淮剧的盛会成果的展示
——第八届江苏省淮剧艺术展演月获奖剧目概评

2020-11-14 14:26曹瀛
剧影月报 2020年6期
关键词:淮剧戏剧

■曹瀛

又见金秋,相约盐城。第八届江苏省淮剧艺术展演月在淮剧的故乡成功举行。它是江苏省唯一的地方戏曲剧种展演活动,也是我国淮剧界层次最高的艺术盛会。这次活动由江苏省文化和旅游厅、盐城市人民政府主办,盐城市、淮安市、扬州市、泰州市文广旅局共同承办。来自全国15 个淮剧院团展演20 台代表作品,其中现实题材12台,古装戏7台,经典折子戏1场。展演月线下观众近万人,线上观看人次达1526.8万。这些剧目题材内容广泛,艺术流派纷呈,是4年来淮剧优秀创作成果的一次集中展示,是众多表演艺术家施展艺术才华的平台。本届组委会对参评的14 台剧目进行了公平公正的评审。盐城市淮剧团《送你过江》、阜宁县淮剧团《十品半村官》获特别奖,江苏省淮剧团《小城》、建湖县淮剧团《谷家大事》、泰州市淮剧团《大喇叭开始广播啦》、涟水县淮剧团《村里来了花喜鹊》、滨海县淮剧团《首乌花开》、宝应县淮剧团《浪起宝应湖》获优秀剧目奖。这些剧目的艺术特色是:

一、探索心灵世界,彰显精神高度

衡量一个剧作家的成就,就看能否为戏剧画廊提供新的人物。“一个人的实质,不在于他向你显露的那一面,而在于他所不能向你显露的那一面。”纪伯伦的这段话,确为深入腠理之谈。

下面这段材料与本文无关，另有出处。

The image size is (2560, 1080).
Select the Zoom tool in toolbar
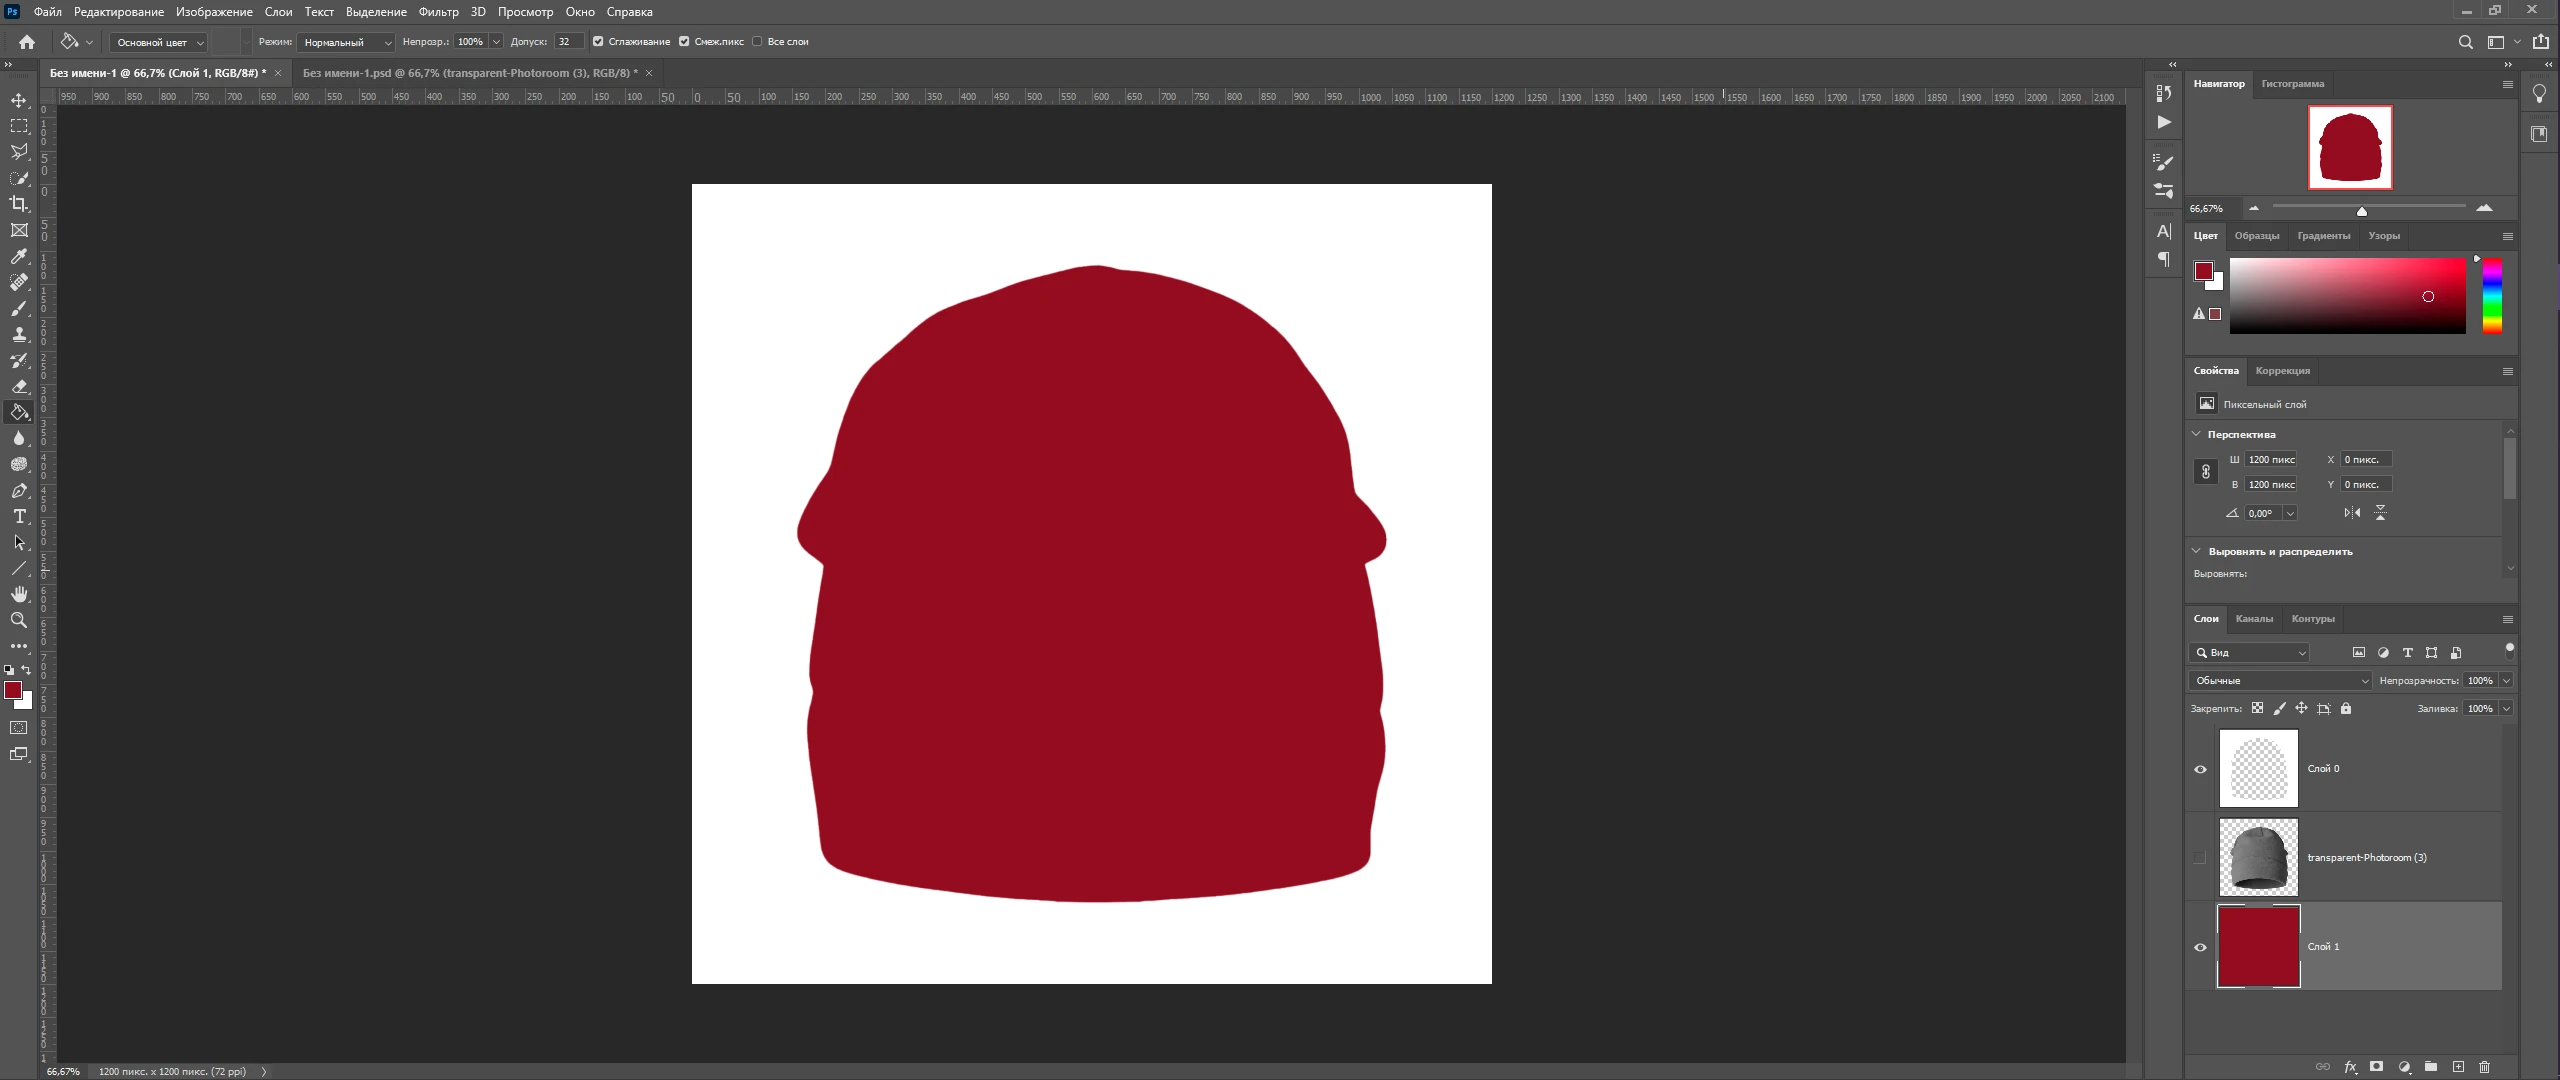(19, 620)
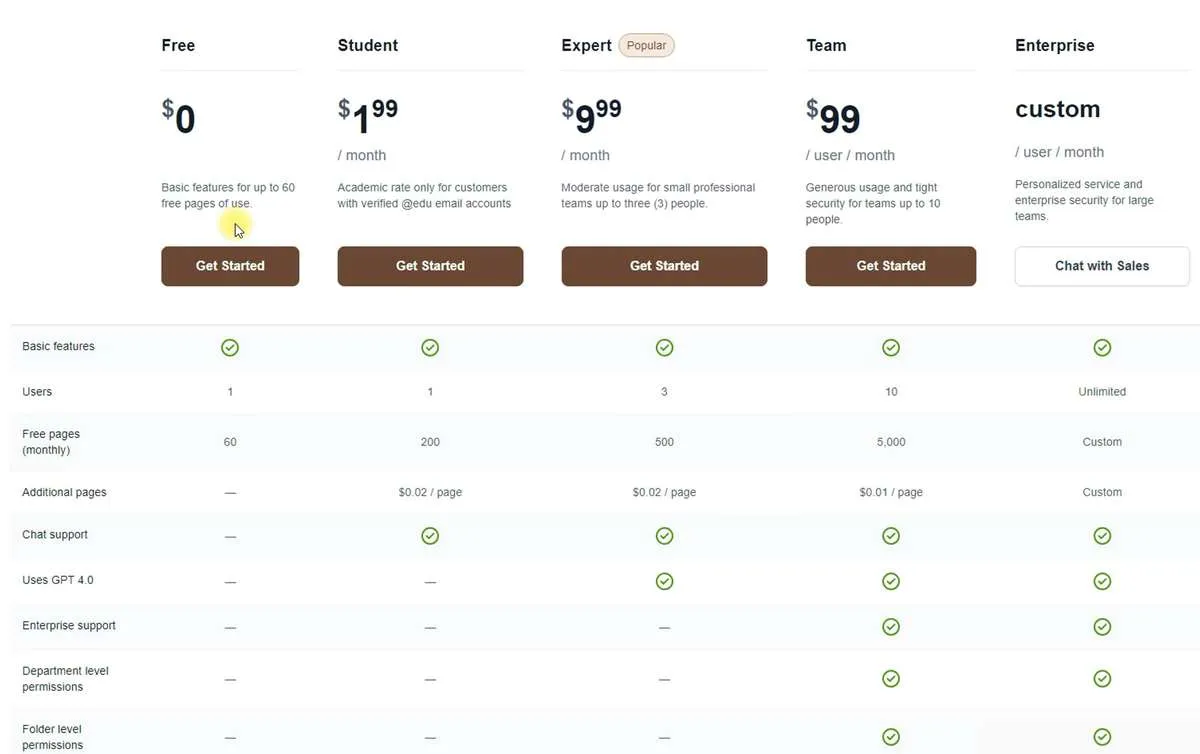The height and width of the screenshot is (754, 1200).
Task: Click the Chat support checkmark under Student plan
Action: pyautogui.click(x=430, y=535)
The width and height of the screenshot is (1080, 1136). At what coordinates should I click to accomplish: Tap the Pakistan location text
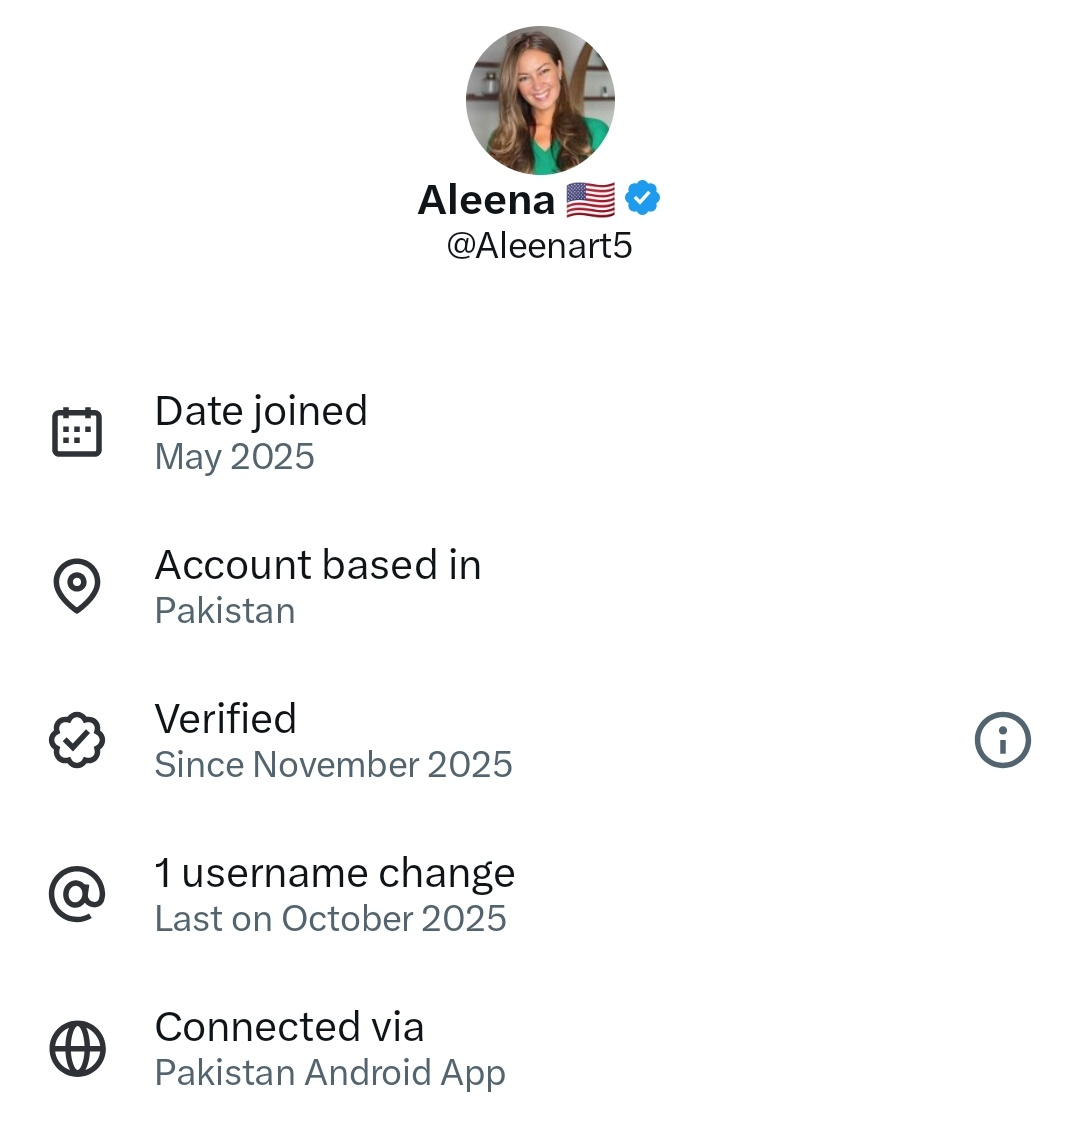pos(225,611)
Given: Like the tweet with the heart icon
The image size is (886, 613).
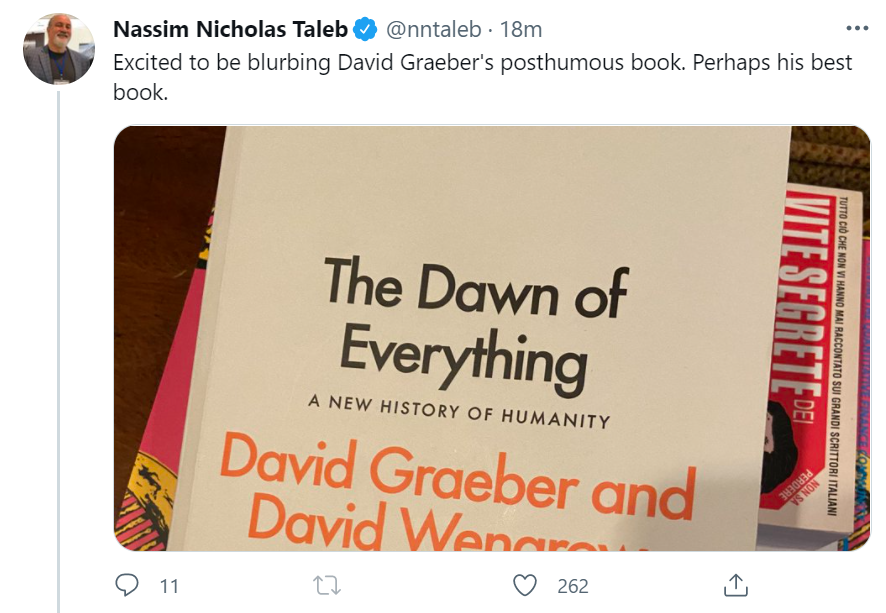Looking at the screenshot, I should (525, 585).
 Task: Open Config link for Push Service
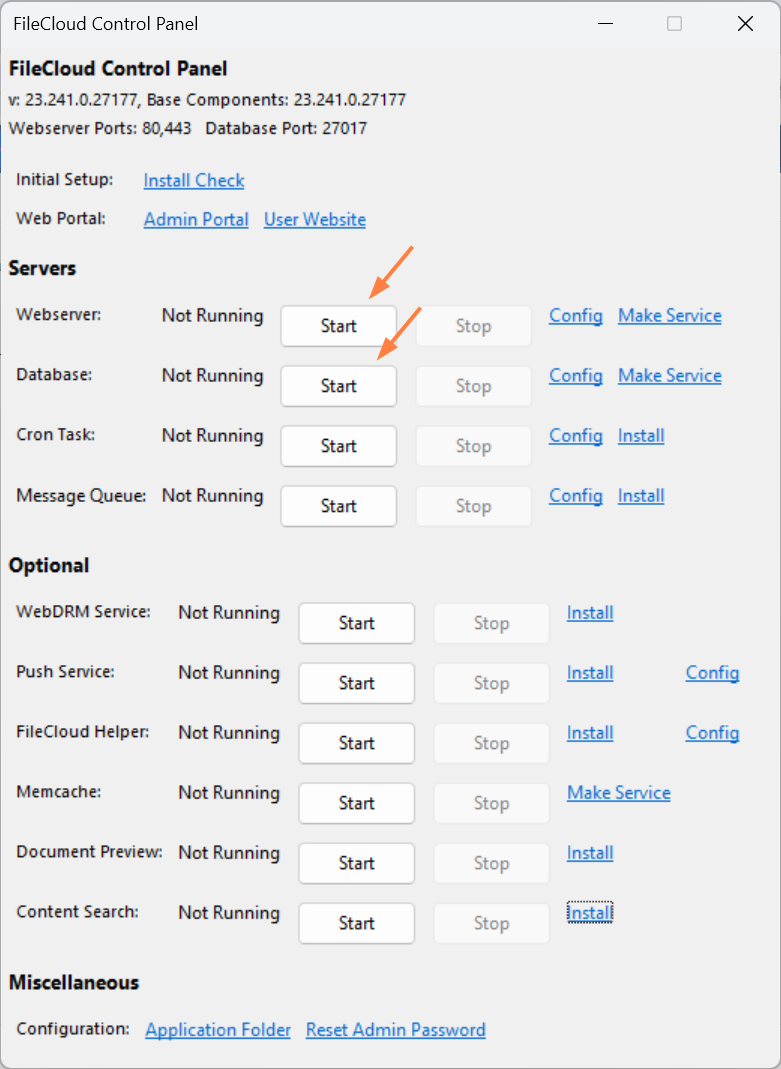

淮剧《小城》是江苏省淮剧团“灵魂三部曲”之二,也是荣获第十五届文华大奖《小镇》的姊妹篇,经过三年时间的不断打磨,仍秉承着淮剧《小镇》的创作优势,敢于对人性进行深度的大胆的剖析,善于通过种种艺术手段来揭示人内心的奥秘。在剧作家的笔下,首先,戏剧情节的基础是人物心灵的矛盾和撞击,通过肖悦华知晓儿子周晓宇肇事逃逸这一事件,将人物置身于亲情、人情、法律的漩涡中。其次,戏剧人物典型是“灵魂的历史”,在刻画肖悦华内心矛盾与痛苦抉择的同时,将眼睛的黑暗和内心的黑暗有机地联系起来。肖悦华曾经迷惘时的挣扎,悔悟后的觉醒。再次,作品的环境是人物内心具象化的环境,两场拆纱布,前场是一场梦境,暗喻着真相石沉大海;后场是手术成功,预示着真相水落石出;景同意别,独具匠心,凸现了梦的比喻、象征、假托、想象、联想、寓言的内涵。梦境的设计有助于在人物对立的两极保持必要的张力,有助于对矛盾耸然对峙的消融,有助于对矛盾双方互斥界限的超越;于是,人性的精灵就在真与假、善与恶、美与丑之间姗姗走来,精彩地呈现主人公的整个心理冲突过程。观众在被感动的同时叩问自己,当个人私利与社会法则发生冲突时,能否做出正确的选择?能否“走过黑暗,走向光明”?观众关心《小城》人物“内在的心灵性的东西”,就是想通过戏剧了解别人的心灵和情感,唤起自己过去也曾有过的切身体验。这样,观众的内心生活便在看戏过程中得到了活跃,感受到一种“动情的乐趣”。这也就是亚里士多德《诗学》中所讲的“卡塔西斯”作用,即在观众情感上产生或净化,或渲泄,或平衡,或升华的审美效果。《小城》就是通过对人的深层心理的开掘找到了隐秘而共通的灵魂,使许多人在潜意识领域获得感应,它便在荣格的意义上实现了黑格尔提出的“普遍性意蕴”。正是因为《小城》在人物“不能向你显露的那一面”执著追求与探索,才有其独特的审美、独特的品位和独特的价值。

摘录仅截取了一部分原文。